At an August 25 press conference renowned Panamanian pianist and composer Danilo Pérez Jr. announced that the 2009 version of the Panama Jazz Festival will be held January 12 - 17, 2009, with an educational mission expanding again this year and the workshops and auditions moving to Panama Canal Authority facilities in Balboa.
This past January's festival featured four educational institutions, the founding New England Conservatory and Berklee College of Music, and added the Thelonious Monk Institute of Jazz Performance, a small elite graduate program based at Loyola University in New Orleans, the International Association for Jazz Education and the Conservatorio de Musica de Puerto Rico, all of which played various roles, not all of them seen onstage. Pérez said that the educational institutions participating will be "basically the same as before," and added that Oberlin and Miami University are also expressing interest but that the extent of each institution's participation in a given year is largely a function of the budget that's available for that purpose. Typically some of the institutions send advanced student bands, as the New England Conservatory and the Thelonious Monk Institute did this past January, and those and others also send professors who, along with some of the featured musicians, give workshops and hold auditions. One of the main draws for the jazz festivals is that young musicians from Panama and other Latin American countries are attracted to the workshops and auditions, all of them to improve their musicianship and some in search of scholarships or school admissions that might be won at the auditions.
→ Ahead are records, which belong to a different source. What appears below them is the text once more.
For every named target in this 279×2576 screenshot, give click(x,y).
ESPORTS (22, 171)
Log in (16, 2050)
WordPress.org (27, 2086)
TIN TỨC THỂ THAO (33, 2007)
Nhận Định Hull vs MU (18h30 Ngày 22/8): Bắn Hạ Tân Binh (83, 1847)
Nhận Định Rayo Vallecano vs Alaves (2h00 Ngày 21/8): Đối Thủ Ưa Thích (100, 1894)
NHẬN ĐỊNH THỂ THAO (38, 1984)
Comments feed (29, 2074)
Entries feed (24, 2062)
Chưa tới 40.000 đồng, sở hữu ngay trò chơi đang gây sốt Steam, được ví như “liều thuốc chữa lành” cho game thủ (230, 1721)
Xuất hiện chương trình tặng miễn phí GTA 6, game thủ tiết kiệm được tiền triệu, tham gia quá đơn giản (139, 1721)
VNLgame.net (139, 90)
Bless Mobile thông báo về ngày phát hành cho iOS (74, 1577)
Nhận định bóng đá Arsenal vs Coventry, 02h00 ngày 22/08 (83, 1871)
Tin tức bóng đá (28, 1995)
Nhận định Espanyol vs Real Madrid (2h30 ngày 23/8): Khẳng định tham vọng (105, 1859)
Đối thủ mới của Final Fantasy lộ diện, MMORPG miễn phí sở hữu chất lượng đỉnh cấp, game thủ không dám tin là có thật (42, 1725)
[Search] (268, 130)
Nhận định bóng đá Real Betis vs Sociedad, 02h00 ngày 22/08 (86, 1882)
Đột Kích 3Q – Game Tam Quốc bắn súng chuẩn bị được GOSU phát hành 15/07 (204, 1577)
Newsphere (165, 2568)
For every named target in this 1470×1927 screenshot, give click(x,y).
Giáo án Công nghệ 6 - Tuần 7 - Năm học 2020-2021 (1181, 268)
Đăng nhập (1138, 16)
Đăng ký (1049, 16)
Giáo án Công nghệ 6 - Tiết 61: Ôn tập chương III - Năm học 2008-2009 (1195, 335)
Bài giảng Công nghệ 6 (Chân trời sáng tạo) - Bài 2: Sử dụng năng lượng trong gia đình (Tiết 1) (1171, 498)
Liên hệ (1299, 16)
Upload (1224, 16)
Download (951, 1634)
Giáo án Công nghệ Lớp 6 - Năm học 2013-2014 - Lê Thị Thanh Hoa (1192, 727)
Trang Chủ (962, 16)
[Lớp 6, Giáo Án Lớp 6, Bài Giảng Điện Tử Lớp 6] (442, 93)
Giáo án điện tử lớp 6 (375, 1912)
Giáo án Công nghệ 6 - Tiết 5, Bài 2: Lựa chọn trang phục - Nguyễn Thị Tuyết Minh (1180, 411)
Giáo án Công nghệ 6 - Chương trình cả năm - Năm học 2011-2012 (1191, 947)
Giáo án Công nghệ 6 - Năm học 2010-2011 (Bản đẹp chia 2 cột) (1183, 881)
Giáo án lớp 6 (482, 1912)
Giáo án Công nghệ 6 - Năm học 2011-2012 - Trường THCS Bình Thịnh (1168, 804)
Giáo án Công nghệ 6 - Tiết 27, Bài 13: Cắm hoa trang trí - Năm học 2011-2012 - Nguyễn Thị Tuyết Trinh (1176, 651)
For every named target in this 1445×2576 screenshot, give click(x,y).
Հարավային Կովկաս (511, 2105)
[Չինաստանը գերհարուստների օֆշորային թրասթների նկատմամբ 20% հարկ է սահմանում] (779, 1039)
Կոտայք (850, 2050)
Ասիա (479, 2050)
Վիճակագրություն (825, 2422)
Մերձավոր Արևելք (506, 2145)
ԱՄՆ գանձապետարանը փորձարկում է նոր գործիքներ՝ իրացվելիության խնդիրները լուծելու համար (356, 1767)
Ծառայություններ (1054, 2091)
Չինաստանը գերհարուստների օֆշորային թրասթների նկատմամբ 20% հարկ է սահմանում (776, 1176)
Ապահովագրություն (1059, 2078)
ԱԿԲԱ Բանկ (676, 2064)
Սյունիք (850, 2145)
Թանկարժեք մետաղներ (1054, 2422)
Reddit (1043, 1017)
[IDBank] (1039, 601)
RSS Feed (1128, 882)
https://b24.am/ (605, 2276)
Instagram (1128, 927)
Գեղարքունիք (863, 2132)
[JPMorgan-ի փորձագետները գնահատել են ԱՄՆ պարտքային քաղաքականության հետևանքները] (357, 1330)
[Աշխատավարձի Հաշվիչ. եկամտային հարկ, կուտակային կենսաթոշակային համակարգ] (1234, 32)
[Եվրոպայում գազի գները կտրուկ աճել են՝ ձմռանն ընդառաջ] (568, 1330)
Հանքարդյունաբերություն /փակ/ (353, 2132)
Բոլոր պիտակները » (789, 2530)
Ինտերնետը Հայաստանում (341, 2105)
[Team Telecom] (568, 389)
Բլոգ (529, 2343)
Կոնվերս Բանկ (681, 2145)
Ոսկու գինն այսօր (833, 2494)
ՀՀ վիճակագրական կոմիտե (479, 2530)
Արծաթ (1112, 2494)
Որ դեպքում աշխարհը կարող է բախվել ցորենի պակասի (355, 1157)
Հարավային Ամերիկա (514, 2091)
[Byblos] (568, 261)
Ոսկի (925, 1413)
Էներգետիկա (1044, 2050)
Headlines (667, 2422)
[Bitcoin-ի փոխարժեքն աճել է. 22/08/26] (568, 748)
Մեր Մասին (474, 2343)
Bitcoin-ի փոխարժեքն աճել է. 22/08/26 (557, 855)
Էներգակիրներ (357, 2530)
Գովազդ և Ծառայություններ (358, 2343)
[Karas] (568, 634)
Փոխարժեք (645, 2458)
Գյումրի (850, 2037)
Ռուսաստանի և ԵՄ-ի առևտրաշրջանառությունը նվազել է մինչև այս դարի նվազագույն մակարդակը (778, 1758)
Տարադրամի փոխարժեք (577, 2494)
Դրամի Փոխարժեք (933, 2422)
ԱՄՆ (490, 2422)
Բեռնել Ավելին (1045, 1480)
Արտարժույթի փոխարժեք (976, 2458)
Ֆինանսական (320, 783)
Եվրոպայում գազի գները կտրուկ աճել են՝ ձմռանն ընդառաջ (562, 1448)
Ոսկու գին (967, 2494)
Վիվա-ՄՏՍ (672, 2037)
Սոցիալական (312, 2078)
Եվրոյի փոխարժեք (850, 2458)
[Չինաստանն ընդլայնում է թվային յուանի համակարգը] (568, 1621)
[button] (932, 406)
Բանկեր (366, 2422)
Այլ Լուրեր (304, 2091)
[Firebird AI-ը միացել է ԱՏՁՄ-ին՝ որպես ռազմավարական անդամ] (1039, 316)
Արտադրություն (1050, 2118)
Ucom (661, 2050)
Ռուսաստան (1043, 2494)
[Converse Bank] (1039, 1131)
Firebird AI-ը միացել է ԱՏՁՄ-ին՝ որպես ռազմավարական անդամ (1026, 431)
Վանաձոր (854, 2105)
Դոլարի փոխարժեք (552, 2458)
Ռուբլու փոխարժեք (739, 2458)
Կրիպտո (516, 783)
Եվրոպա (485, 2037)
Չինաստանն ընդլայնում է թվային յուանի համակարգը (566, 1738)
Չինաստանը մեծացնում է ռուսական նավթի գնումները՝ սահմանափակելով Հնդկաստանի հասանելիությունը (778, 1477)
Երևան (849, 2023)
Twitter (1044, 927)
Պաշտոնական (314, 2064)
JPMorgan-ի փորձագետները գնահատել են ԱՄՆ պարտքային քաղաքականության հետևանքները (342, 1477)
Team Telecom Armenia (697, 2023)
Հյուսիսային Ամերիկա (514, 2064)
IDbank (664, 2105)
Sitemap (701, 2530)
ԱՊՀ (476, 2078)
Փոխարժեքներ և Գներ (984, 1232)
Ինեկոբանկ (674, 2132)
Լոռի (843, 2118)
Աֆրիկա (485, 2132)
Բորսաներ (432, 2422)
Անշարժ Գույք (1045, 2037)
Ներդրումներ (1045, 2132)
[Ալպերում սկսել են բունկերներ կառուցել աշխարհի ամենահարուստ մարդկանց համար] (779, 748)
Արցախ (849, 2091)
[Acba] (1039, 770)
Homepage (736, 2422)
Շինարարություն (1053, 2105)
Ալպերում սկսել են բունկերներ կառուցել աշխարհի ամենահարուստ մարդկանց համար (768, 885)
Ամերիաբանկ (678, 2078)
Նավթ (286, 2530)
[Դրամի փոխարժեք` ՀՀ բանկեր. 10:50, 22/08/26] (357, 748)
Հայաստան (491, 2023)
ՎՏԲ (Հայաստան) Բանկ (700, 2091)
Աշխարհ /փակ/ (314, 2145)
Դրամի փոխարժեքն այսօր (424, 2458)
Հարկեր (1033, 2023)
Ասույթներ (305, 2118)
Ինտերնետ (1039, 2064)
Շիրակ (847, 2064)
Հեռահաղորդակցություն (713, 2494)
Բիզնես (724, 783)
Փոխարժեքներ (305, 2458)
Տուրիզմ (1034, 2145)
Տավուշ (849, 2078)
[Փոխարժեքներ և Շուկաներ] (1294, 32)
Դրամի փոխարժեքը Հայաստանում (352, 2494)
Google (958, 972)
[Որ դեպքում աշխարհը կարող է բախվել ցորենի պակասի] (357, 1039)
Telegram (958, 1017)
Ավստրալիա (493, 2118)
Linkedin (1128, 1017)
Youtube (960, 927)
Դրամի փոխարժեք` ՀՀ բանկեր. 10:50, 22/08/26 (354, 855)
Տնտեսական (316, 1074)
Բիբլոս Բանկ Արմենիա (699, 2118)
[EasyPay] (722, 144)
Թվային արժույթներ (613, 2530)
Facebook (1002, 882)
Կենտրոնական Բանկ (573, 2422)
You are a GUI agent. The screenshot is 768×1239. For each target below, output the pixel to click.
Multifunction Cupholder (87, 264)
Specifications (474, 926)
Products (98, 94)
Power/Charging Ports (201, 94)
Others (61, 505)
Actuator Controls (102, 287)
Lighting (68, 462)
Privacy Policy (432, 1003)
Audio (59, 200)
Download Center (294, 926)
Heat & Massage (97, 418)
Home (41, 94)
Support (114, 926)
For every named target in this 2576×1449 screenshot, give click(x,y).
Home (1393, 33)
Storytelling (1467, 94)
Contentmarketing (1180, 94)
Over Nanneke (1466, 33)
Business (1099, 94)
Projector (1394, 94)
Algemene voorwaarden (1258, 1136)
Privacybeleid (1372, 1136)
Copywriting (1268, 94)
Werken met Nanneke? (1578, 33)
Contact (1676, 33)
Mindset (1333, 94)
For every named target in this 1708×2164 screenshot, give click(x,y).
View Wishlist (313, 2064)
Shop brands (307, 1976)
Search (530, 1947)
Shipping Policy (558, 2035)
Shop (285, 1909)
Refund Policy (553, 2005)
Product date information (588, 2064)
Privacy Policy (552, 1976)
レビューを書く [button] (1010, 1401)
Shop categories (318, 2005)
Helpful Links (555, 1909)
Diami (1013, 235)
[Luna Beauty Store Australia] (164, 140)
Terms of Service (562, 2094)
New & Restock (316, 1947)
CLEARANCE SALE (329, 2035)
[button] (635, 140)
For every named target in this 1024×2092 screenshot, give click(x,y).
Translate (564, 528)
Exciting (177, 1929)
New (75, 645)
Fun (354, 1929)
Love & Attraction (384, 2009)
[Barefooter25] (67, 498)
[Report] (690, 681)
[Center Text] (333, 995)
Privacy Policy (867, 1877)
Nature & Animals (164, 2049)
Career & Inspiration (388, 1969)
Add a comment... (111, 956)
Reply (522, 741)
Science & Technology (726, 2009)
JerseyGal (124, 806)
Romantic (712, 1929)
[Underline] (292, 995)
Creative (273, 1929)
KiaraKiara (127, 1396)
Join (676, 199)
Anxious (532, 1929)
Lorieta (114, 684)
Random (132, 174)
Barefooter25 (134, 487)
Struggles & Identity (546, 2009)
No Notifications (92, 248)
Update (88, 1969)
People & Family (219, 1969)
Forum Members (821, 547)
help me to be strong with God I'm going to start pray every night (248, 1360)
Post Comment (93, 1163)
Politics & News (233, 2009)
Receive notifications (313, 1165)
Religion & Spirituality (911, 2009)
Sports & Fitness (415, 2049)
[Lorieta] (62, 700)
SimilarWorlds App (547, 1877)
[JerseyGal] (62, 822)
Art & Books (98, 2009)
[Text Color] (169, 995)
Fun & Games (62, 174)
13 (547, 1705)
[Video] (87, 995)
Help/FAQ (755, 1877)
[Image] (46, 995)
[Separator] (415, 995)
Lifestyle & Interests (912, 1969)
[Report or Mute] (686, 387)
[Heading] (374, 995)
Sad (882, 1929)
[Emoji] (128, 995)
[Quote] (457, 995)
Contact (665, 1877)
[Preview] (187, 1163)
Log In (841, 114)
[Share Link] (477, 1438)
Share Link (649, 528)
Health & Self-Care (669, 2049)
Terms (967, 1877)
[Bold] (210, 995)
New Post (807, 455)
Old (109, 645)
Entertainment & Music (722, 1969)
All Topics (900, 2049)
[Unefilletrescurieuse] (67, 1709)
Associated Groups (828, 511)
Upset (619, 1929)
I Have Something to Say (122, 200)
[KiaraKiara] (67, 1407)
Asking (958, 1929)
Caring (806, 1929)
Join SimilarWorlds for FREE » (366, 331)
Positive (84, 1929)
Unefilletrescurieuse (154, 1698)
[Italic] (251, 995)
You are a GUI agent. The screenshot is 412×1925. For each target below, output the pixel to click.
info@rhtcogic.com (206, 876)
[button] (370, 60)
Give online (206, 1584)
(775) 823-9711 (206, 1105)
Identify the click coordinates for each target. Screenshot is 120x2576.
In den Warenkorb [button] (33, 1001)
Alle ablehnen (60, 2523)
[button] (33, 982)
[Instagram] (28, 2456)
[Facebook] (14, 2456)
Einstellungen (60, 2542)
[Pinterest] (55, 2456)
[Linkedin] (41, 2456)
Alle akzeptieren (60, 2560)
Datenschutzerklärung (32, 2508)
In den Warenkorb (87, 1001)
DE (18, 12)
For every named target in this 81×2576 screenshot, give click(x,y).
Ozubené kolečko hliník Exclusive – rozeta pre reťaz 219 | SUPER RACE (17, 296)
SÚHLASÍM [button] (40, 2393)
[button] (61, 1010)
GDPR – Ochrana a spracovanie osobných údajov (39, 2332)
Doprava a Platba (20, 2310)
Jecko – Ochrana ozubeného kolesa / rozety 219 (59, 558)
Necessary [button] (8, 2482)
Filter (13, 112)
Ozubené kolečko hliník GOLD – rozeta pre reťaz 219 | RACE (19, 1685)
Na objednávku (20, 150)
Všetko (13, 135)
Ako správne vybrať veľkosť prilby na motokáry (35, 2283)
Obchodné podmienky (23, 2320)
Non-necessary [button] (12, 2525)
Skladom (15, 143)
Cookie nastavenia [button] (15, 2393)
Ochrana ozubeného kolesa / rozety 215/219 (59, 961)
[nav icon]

The workshops have always been mainly oriented toward musicians but the scope of the festival's educational mission expanded early on into recording seminars and last year featured a session on the business of music, for musicians. This year's workshops, to be held January 12 - 16, will again include sessions on the business end of music and will also for the first time include dance workshops and a seminar for the cultural press in musical journalism.